Saved entries

☆ ☆ ☆ ☆

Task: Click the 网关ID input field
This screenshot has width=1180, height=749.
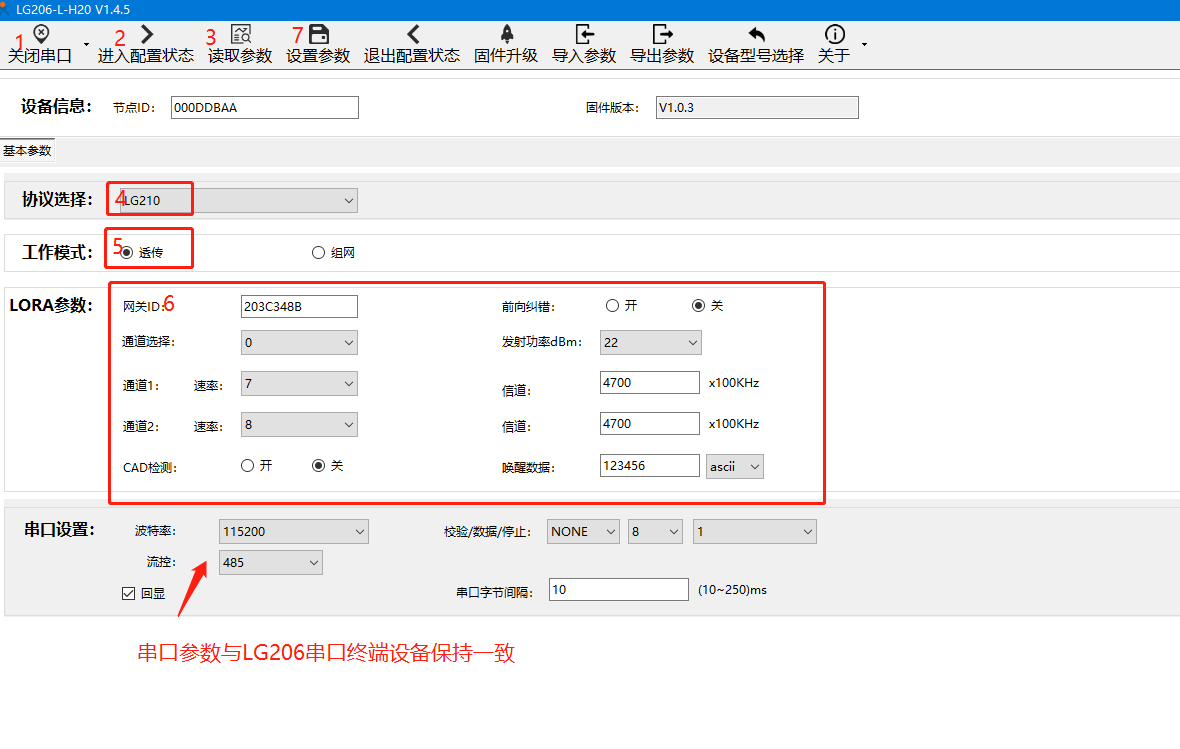Action: (x=299, y=307)
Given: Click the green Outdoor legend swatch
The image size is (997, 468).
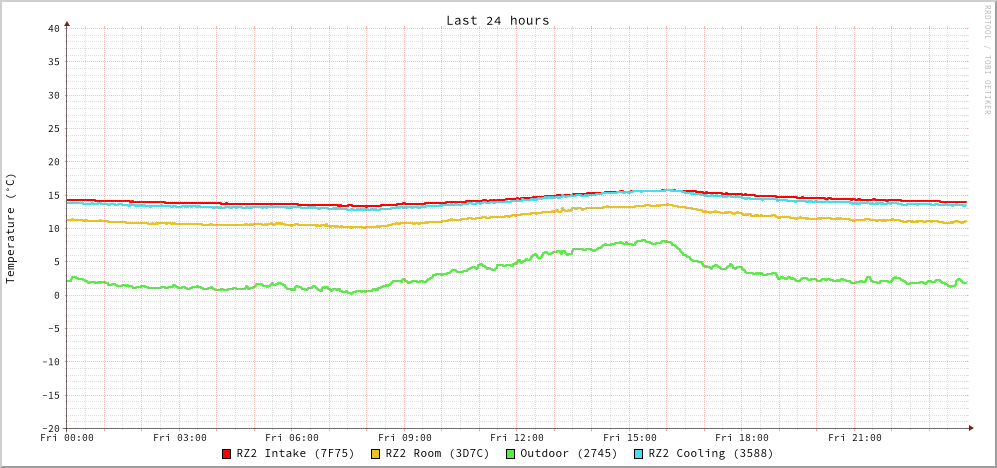Looking at the screenshot, I should (x=510, y=454).
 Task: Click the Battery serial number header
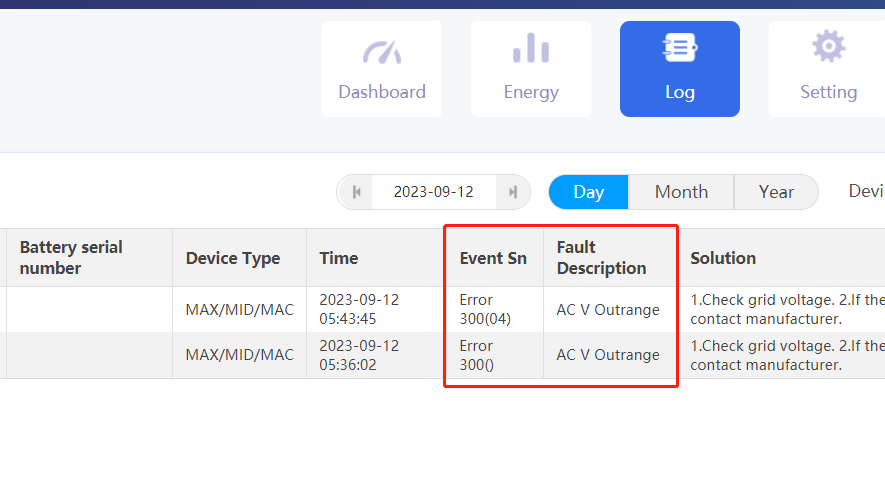[x=71, y=257]
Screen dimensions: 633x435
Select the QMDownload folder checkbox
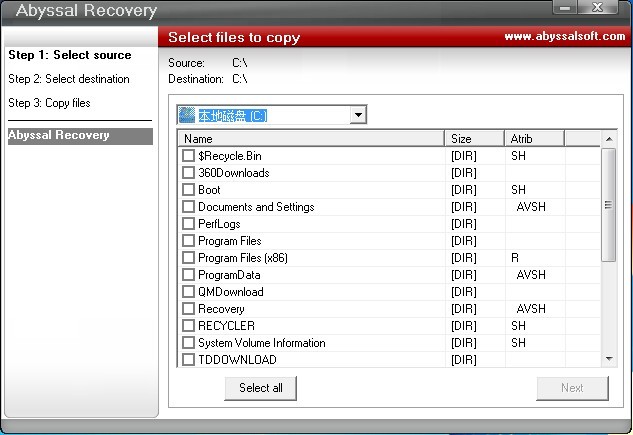[x=188, y=292]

☆ ☆ ☆ ☆

Your objective: Each line above should be written out again exactly, without any image.

Worked solution:
Task: Click the 网关ID input field
This screenshot has width=1180, height=749.
Action: (x=299, y=307)
Given: Click the green Outdoor legend swatch
The image size is (997, 468).
Looking at the screenshot, I should (x=510, y=454).
 Task: Click the Battery serial number header
[x=71, y=257]
Screen dimensions: 633x435
Select the QMDownload folder checkbox
[x=188, y=292]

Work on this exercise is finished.